━━━ RECORDED DATA ━━━

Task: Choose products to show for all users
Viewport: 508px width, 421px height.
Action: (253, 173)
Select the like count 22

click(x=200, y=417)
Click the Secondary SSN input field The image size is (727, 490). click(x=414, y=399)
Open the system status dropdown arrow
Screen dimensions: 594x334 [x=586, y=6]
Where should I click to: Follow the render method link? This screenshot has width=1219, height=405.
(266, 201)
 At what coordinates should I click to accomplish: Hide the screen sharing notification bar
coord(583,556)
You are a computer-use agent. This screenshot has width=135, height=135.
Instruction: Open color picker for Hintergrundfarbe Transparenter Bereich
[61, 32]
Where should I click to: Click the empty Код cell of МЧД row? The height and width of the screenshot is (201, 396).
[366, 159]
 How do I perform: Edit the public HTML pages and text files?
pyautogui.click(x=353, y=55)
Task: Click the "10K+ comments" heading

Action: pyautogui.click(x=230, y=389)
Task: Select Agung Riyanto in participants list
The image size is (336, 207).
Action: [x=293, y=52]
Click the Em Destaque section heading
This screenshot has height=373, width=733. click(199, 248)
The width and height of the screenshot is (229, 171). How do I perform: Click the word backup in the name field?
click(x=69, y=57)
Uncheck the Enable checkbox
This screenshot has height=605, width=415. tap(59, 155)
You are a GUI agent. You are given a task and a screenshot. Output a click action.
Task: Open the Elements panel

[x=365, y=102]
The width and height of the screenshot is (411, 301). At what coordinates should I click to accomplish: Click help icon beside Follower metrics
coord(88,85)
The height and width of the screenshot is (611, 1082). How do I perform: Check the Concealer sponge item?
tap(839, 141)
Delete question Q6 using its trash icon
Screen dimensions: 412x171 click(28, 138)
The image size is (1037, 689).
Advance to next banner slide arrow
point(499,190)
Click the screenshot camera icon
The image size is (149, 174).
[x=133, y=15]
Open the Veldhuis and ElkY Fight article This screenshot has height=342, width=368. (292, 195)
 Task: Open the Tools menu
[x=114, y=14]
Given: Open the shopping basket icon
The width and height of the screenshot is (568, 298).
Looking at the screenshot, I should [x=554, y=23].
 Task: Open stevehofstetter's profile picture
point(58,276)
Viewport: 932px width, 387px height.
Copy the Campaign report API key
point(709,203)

━━━

Retype exactly the span of lines from the one with "Open the Veldhuis" through the one with "Given: Open the shopping basket icon"; include both ends and omit the rest of the material.

■ WORKED SOLUTION ■
Open the Veldhuis and ElkY Fight article This screenshot has height=342, width=368. (292, 195)
 Task: Open the Tools menu
[x=114, y=14]
Given: Open the shopping basket icon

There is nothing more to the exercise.